A família de Manoel chegou a Brasília na década de 70. Como muitos nordestinos, procuravam melhores condições de vida. O pai, Manoel Aprígio, chegou antes, em 1970, para preparar a estrutura e trazer a família cinco anos depois. No início, o patriarca cozinhava para os trabalhadores em construções e, mais tarde, conseguiu um emprego como mestre de obras. “Lembro que um dos prédios que ele ajudou a construir foi a sede dos Correios”, recorda.

Sertanejo de raízes fortes no Nordeste, Manoel vive entre a Paraíba e Brasília desde 1975. Ele passa uma temporada em cada unidade da Federação. “Às vezes passo uns três a quatro anos aqui e vou para a Paraíba dar um tempo. Fico lá por um ano ou dois e volto. Sinto saudades da família que tenho por lá mas, ao mesmo tempo, sinto falta da agitação de Brasília. Muitas vezes sinto falta até dos engarrafamentos no trânsito do DF”, relata, sorrindo.

Ao longo de todo essa caminhada, Manoel construiu um patrimônio modesto. Além do carro antigo ele também conseguiu comprar uma casa no DF. No entanto, por causa de um negócio mal-sucedido, hoje mora de aluguel. “Em uma das minhas viagens de volta para a Paraíba, vendi a minha casa daqui para comprar outra lá.
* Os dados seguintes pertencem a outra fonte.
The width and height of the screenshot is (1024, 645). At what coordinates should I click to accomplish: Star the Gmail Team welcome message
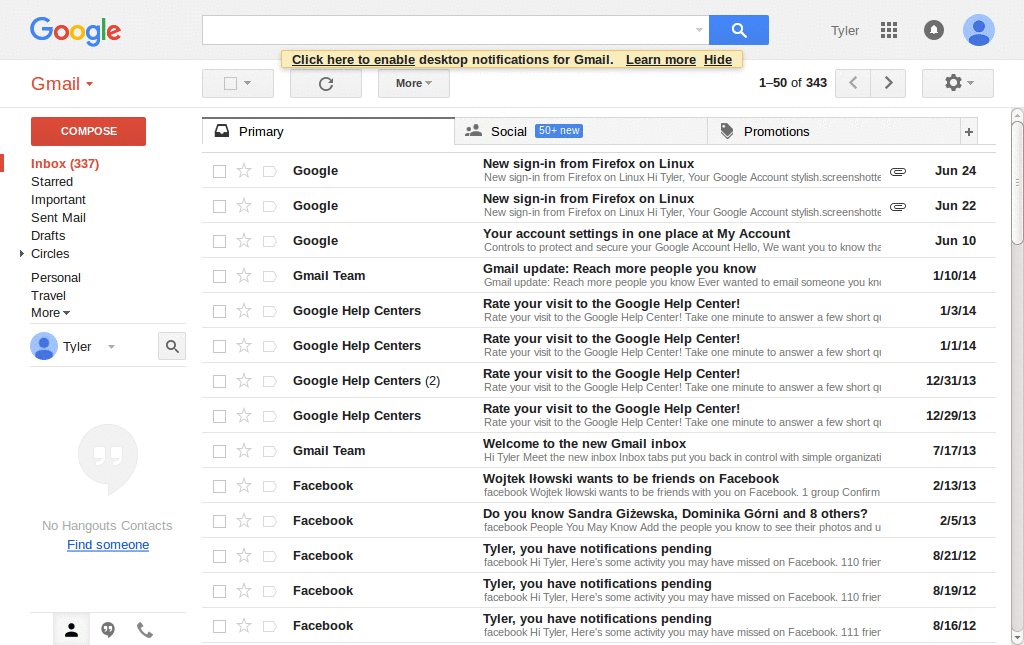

Mas os negócios não deram certo e hoje preciso recuperar minha casa aqui em Brasília para a minha família”, lamenta.

Resiliente como todo sertanejo que peleja pela sobrevivência apesar das imensas dificuldades, o Paraíba do Doce dá um passo de cada vez para comprar uma nova casa e sair do aluguel. “Saio todos os dias de casa com esse objetivo. Cada doce que vendo é um tijolo da minha casa própria”. Apesar dos desafios, ele se considera feliz com o trabalho e agradece a Deus pela saúde para levar o sustento para a esposa e para os netos.

Foto: Afonso Ventania/ Jornal de Brasília

O chaveiro José Luís, do Cruzeiro, é um dos clientes mais antigos de Manoel. Há 15 anos compra os doces do Paraíba. “Já provei todos os doces dele. São muito gostosos. Recomendo. Ele é uma pessoa muito bacana e o trabalho dele é muito bom”, diz. Para João Gabriel, dono de um dos restaurantes que compra os doces de Manoel, “quando o Paraíba do Doce chega é super bem recebido por todos. Ele é um cara que batalha bastante pelo sustento dele e fico feliz de termos transformado nossa relação comercial em amizade”.

Vender doces, para Manoel, é também uma oportunidade de se relacionar com as pessoas. “Tem gente que não gosta da maneira que me aproximo, fazendo graça. Mas é uma minoria. Sou muito feliz com o que faço e tenho certeza de que comprarei minha casinha”, conclui. Muito além do sonho, a esperança de Manoel reside na perseverança, no espírito empreendedor e no bom humor. E é com essas características, típicas do povo nordestino, que Manoel pretende transformar o sonho da moradia própria na maior conquista de sua vida. Afinal, o que não faz um pai, um avô, para sustentar a família?